Problem to work on. Exactly the lines below starting at the line with "This screenshot has height=1000, width=896." and ending at the line with "the hand gripping" are wanted, with both ends included. Leave out the pictures and add no other lines.

Information supplied.
• • • •

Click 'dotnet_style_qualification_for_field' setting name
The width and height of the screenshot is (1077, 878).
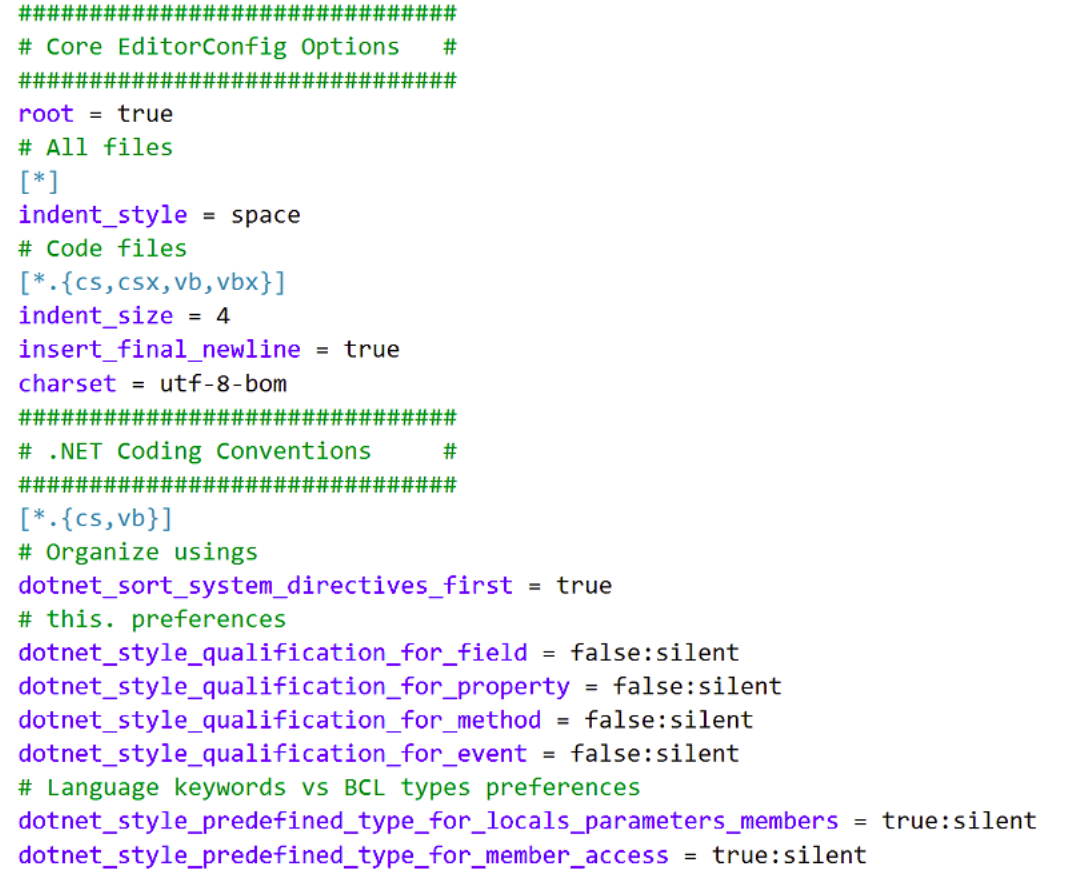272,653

• • • •

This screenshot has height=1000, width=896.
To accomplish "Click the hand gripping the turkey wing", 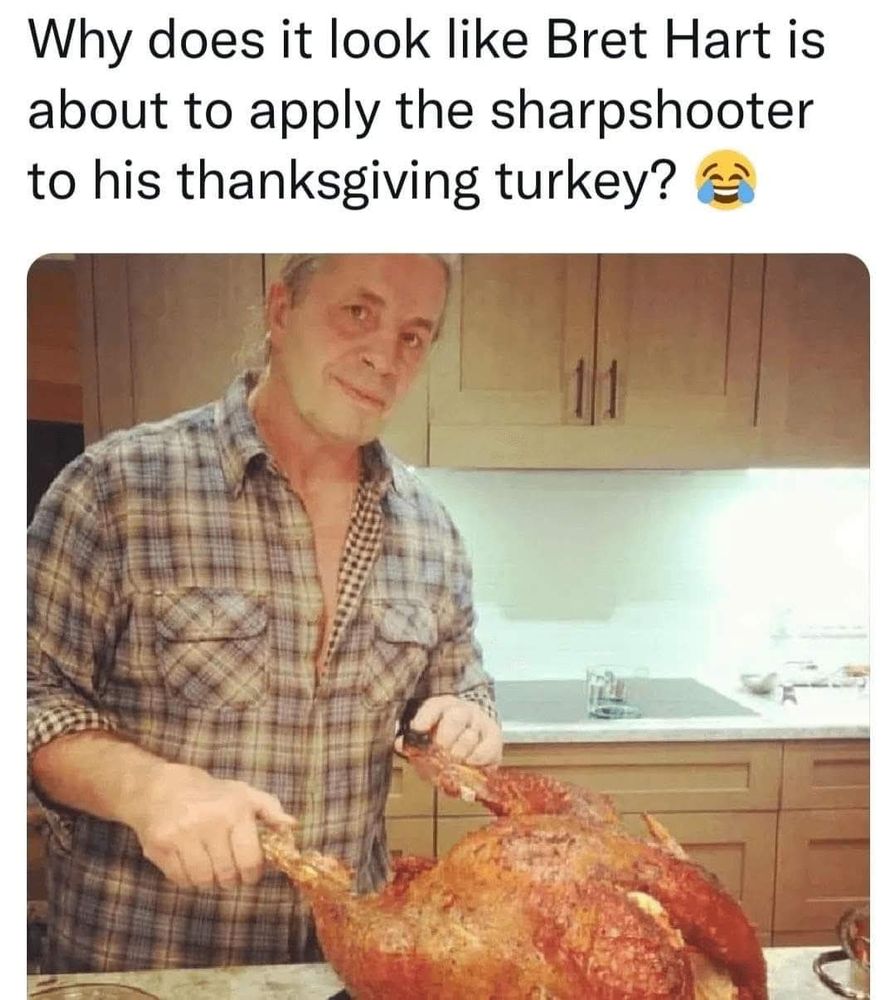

• • • •

Answer below.
This screenshot has height=1000, width=896.
To accomplish "Click the hand gripping the turkey wing", 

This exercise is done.